Here are the two tops on the hive.  A problem is water leakage from the joint between the two tops.  Janet will probably have to put a board over the joint.  I started to make one top with an overhang that would cover the joint but didn't.  It might have been a good idea.  Here in California we don't get much rain, however.

The tops would fit tighter if I didn't put the sheet metal on them, and that may be another alternative.

I also made the bottom.  I cut the two long pieces and glued a piece on each end to make the bottom.  Then I stapled hardware cloth with 1/8 inch mesh over the opening.  The landing area is about 2 1/4 inch in front of the opening.

Next, I had to finish the top frames.  These have a spline down the center and spacers at the end.  The spline is to encourage the bees to attach comb to the frames and not to build cross comb.  They also strengthen the top frames.  The spacers are to allow the bees to get up into the supers when they are installed.  This was a tedious task because I had to do 22 of them.  Originally, I thought 21 would be enough but it took 22.

Here's a picture of the top frames installed in the hive.

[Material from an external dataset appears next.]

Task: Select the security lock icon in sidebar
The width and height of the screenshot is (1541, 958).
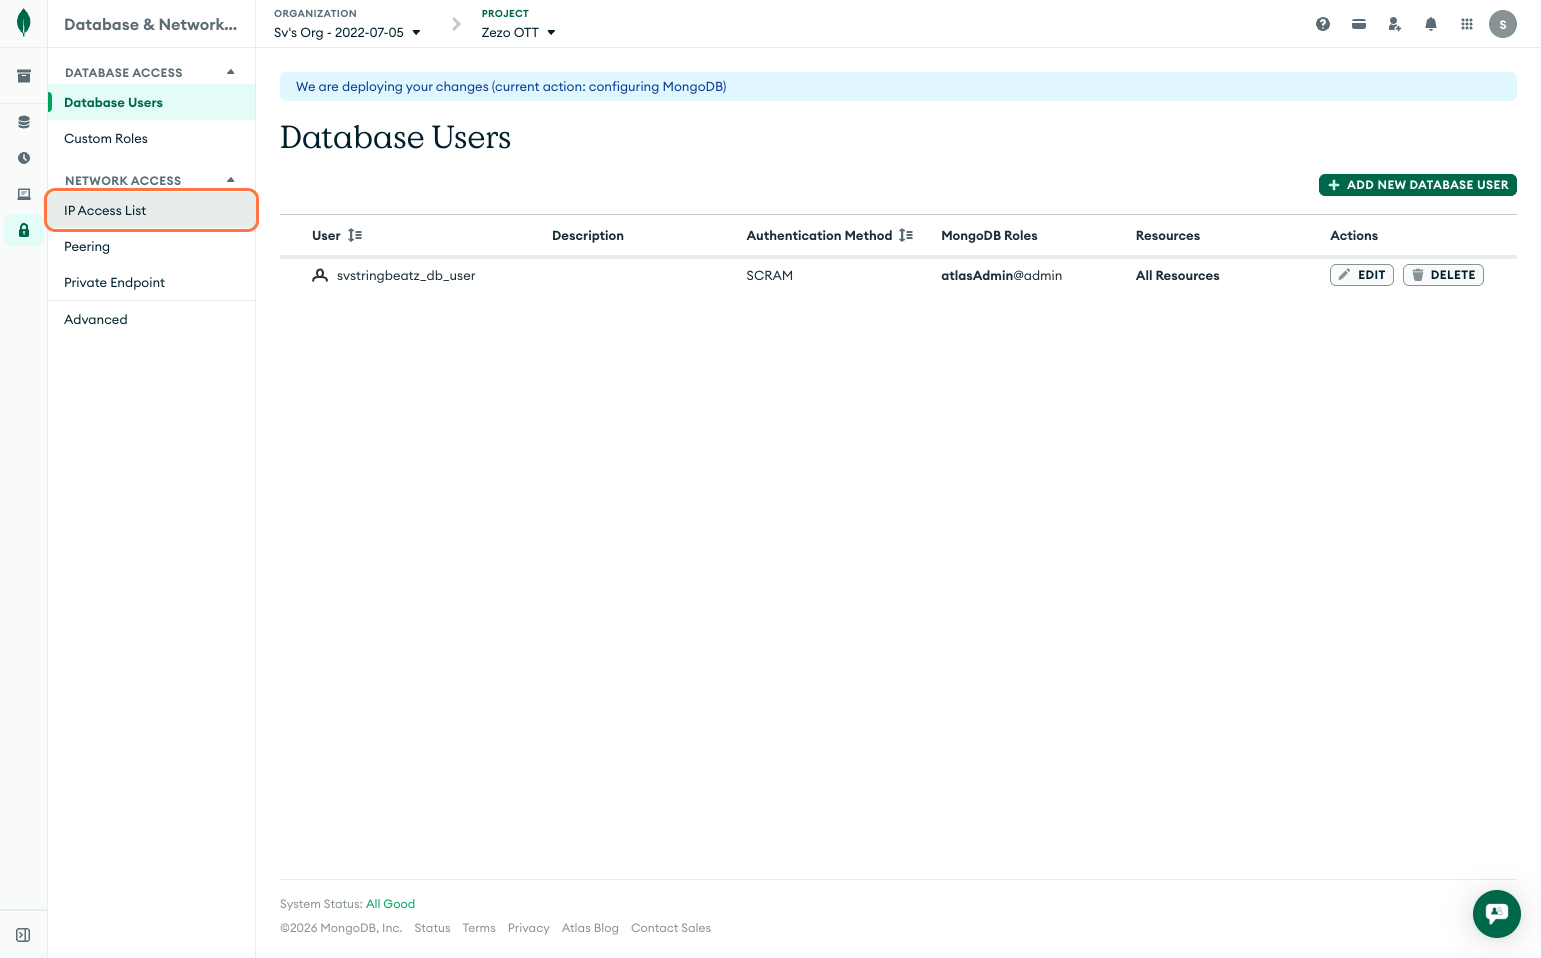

And a picture of the hive.

I installed the window today. I bought some plastic "glass" at Home Depot and cut it to size on my bandsaw.  You can barely see it in this next picture.

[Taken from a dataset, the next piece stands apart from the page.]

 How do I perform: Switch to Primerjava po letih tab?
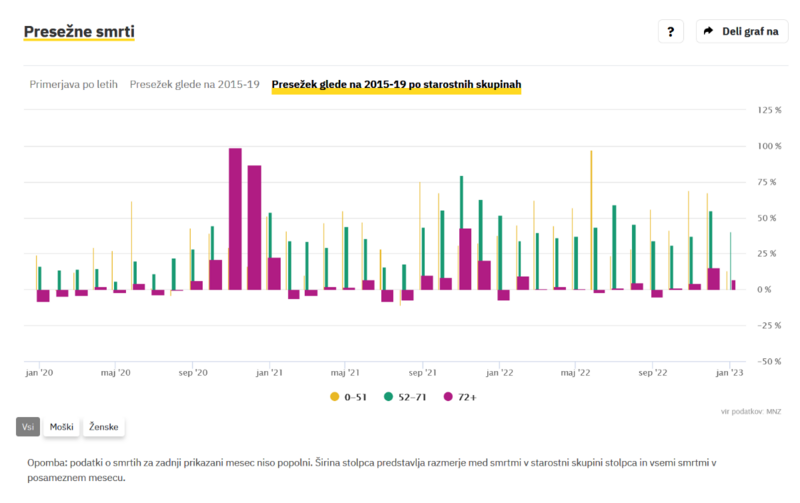tap(75, 85)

I next installed strips to hold the plastic in place. Since it's unlikely the plastic will ever have to be replaced, I used miter joints at the corners.  But if someone has the remove the strips, it's going to make it difficult.

I used 23 gauge pins to hold the strips in place - no glue.  That's a 23 gauge pin nailer in the next picture.

After I had all four strips installed, I installed the hinges and latch. Here's the door closed.  I didn't thin the door down to the point where it would be flush with the side because I felt the door would be too thin and might warp.  So I had to build out above and below the door to attach the hinges and latch.

And here's the door open.  You can see the bee entry on  the other side of the hive through the window.

I also made two partitions for the hive.  These would be used when you're starting out a hive and want to limit the volume of the portion that the bees occupy.  You might give them 5 or 6 frames to work on and put these two partitions on either side (if you're using the center opening).  If you're using one of the end openings, you'd only need one of these partitions.

This completes the build of the top frame hive.  I'll try to get a picture after it has bees in it.  In the meanwhile, you can return to my main page here.

[Update 10/2/2017] One problem with the way I did this top frame hive is that I didn't provide a way to close the bottom.  Bees like a dark cavity and the screened bottom will let in too much light.  I'd probably put in two sliders under the bottom so that the hive can be made dark, and you can pull the sliders out to see what's falling through the screen.